The raid and take-down of Bittorrent tracker site The Pirate Bay led to a veritable shower of press, and a substantial backlash from the Swedish people. During the course of Pirate Bay events, several sites and news organizations have cited pressure from the U.S. as a contributing reason for the raid.
Reports of U.S. involvement stem from
a report by SVT.se, a respected Swedish news organization,
who reported that the MPAA and the US government pressured the Swedish Minister of Justice to take enforcement action. Now,
P2P fanboy site Slyck has details of the U.S. government and the RIAA's involvement with the raid.

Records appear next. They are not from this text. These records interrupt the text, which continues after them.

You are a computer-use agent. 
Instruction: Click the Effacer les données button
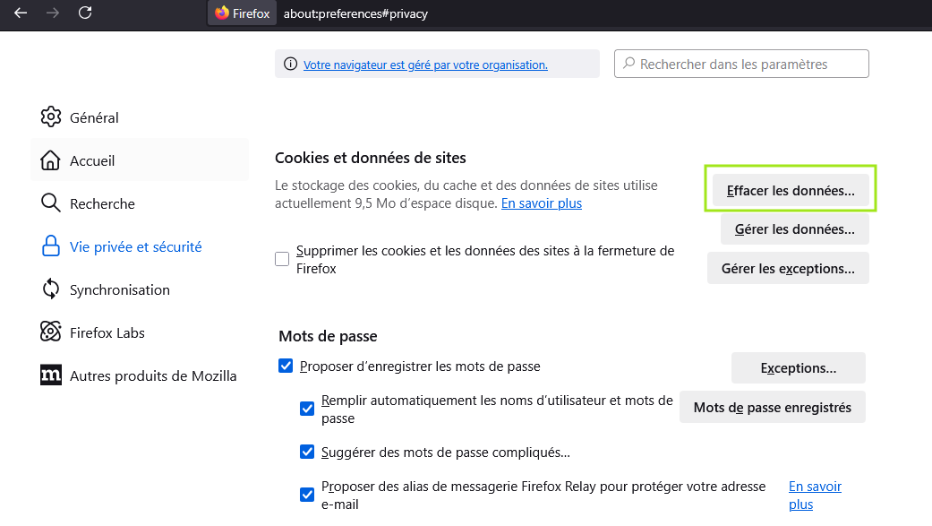coord(791,190)
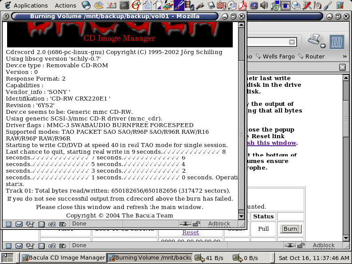352x264 pixels.
Task: Click the globe web browser launcher in the panel
Action: click(x=86, y=5)
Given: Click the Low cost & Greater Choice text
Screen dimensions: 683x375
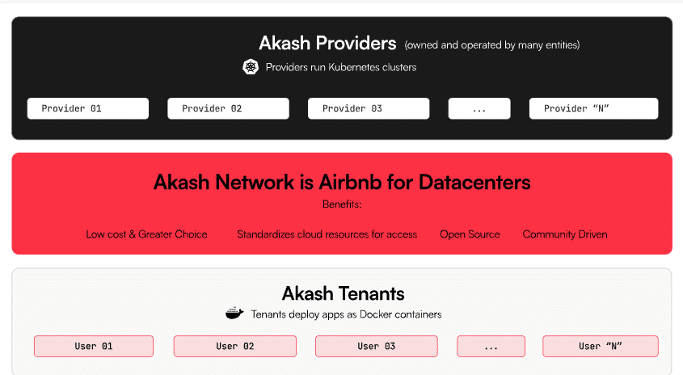Looking at the screenshot, I should [146, 234].
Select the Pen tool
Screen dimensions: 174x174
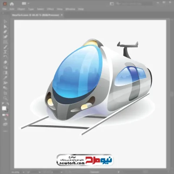pos(5,32)
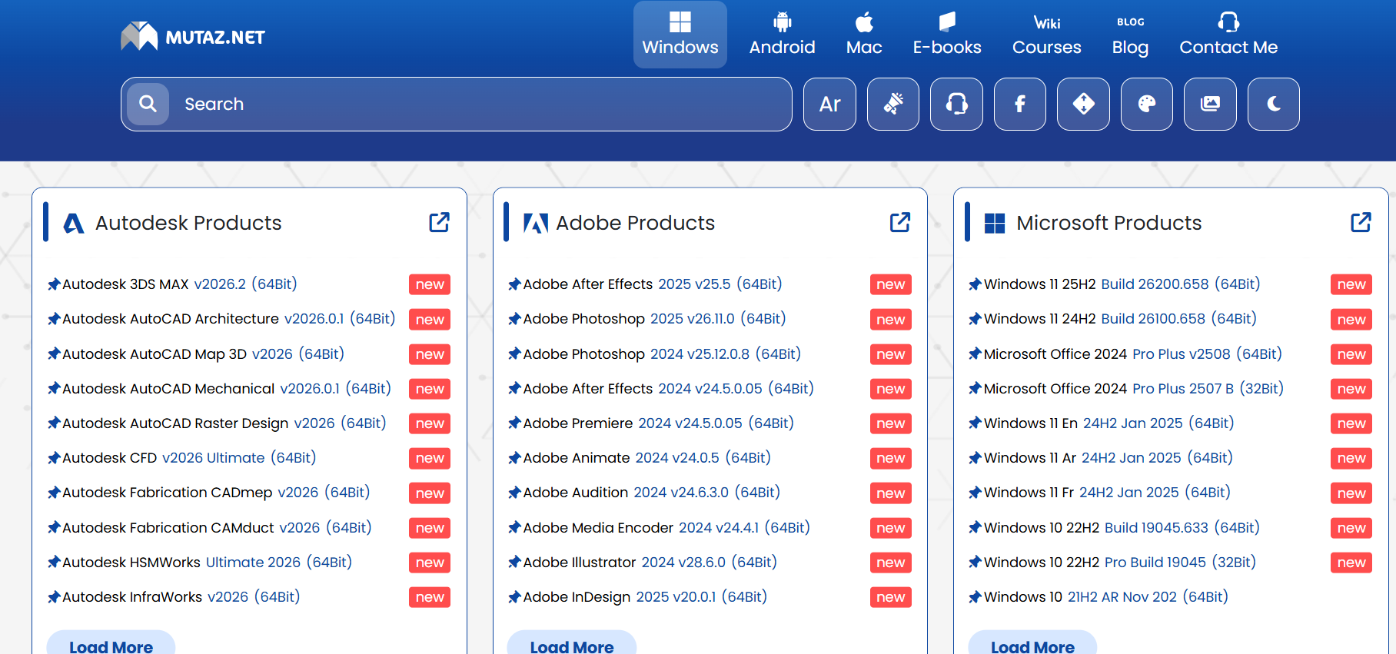Expand Microsoft list with Load More
The width and height of the screenshot is (1396, 654).
[1032, 646]
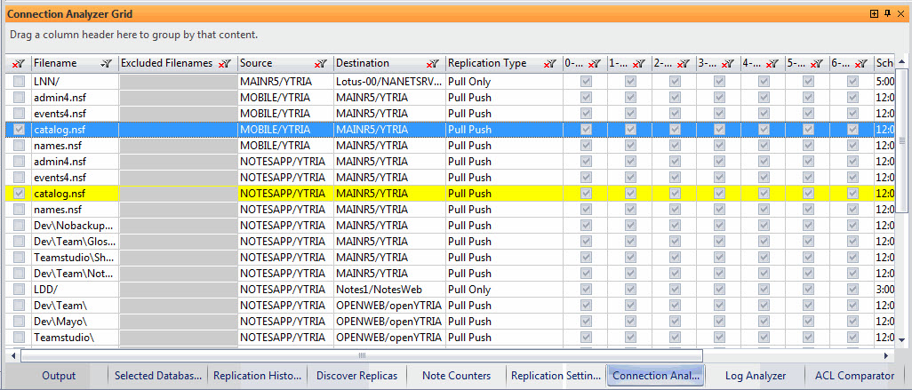Click filter icon in first checkbox column

tap(19, 64)
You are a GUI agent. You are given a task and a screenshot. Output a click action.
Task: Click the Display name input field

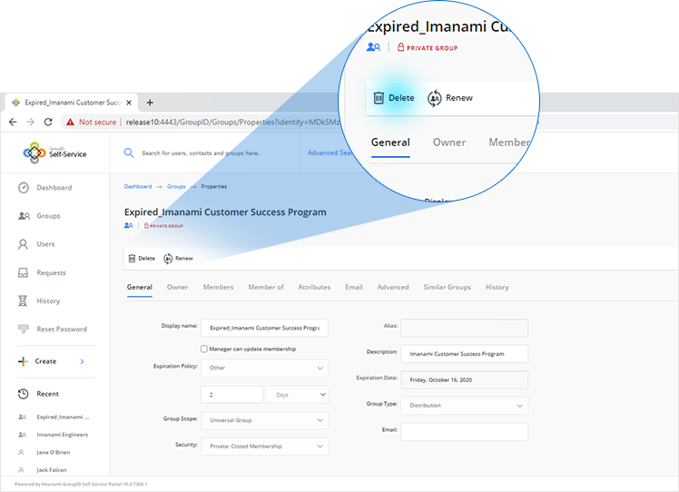[x=264, y=328]
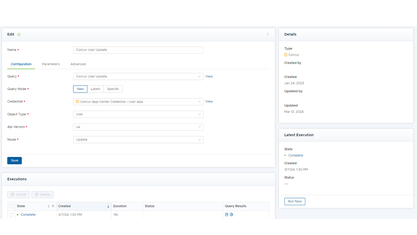Toggle the select-all checkbox in the table header
Viewport: 417px width, 235px height.
click(x=11, y=206)
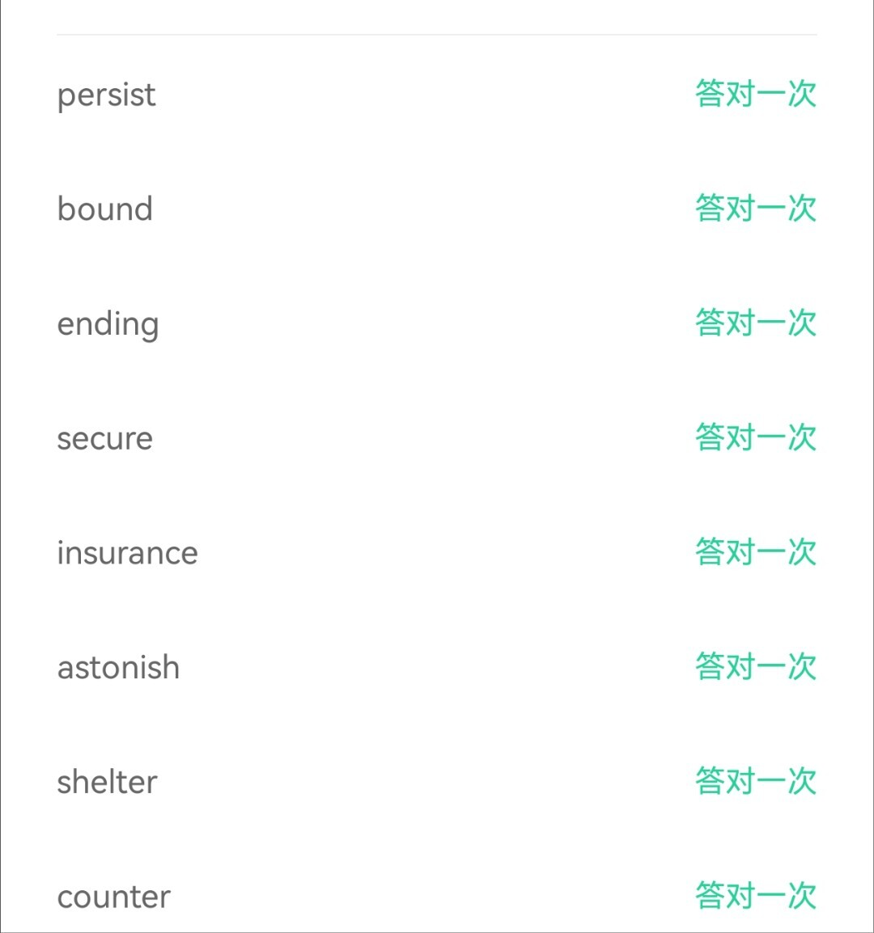This screenshot has height=933, width=874.
Task: Click empty space between 'insurance' and its status
Action: 445,554
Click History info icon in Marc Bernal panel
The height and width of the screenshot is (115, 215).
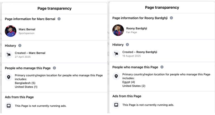20,46
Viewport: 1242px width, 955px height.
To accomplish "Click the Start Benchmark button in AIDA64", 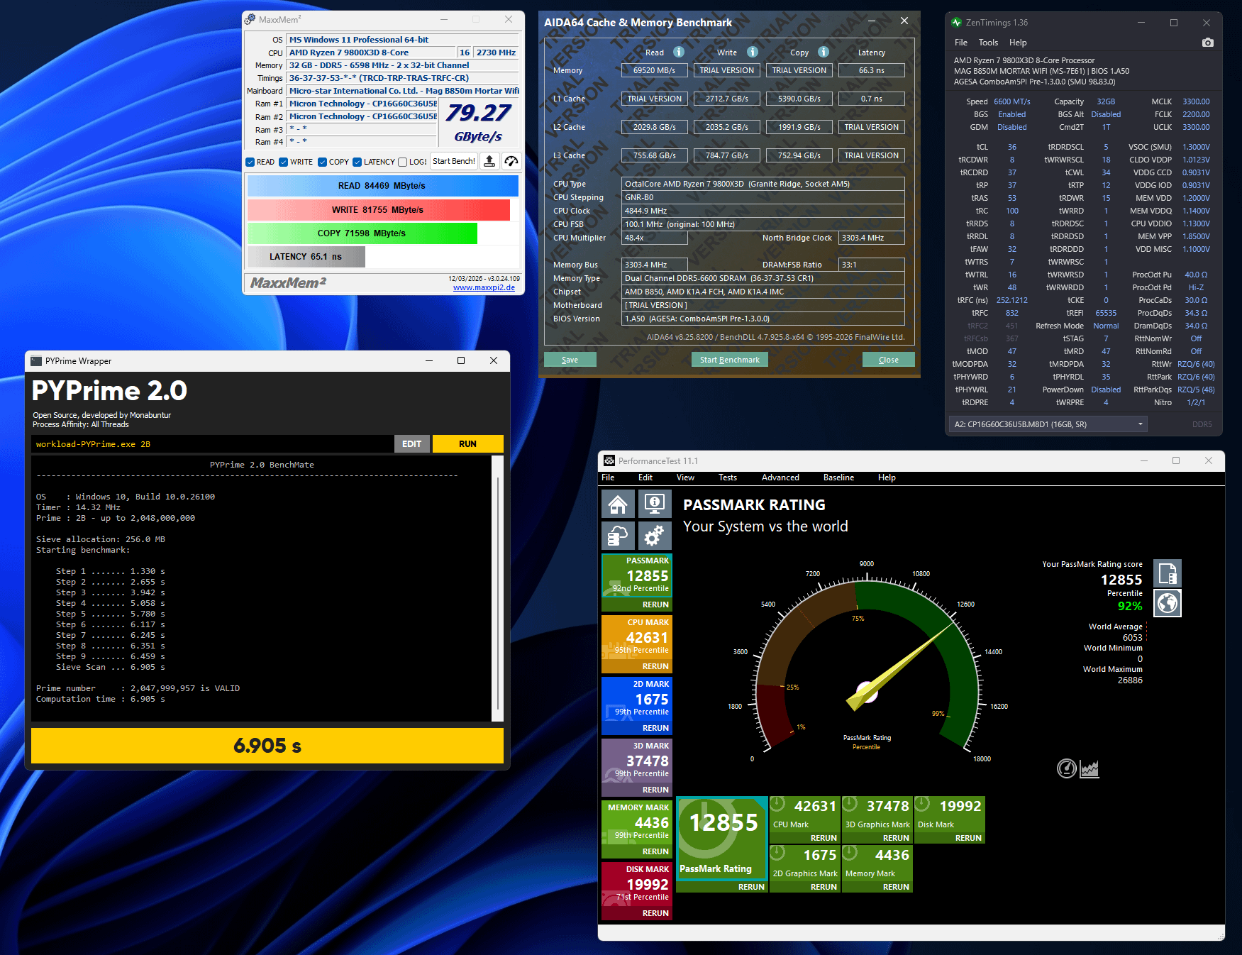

It seems the U.S. government may have threatened sanctions under the WTO to force Sweden's hand in the matter. The WTO allows sanctions against member countries that fail to enforce the WPO's strict stance on copyright.
"I know that the USA has opinions on the effectiveness in our system when it comes to copyright and that if Sweden and other countries aren't following their international agreements there are sanction mechanisms in the USA, which have been pointed out from their side." said State Secretary Dan Eliasson.
This is a severe blow to public relations efforts surrounding the raid in Sweden. the public has raised serious concerns over the Justice Ministry's involvement with a specific criminal/civil case. Under the Swedish constitution, the government or ministry cannot become involved with a local police action or prosecution.
It's nice to see there is a population somewhere in the world that will figuratively stand in front of the RIAA's tanks as they try to storm through town.
We reported the other day that things were heating up on the political front in Sweden, adding in these additional variables could make for an interesting Swedish election.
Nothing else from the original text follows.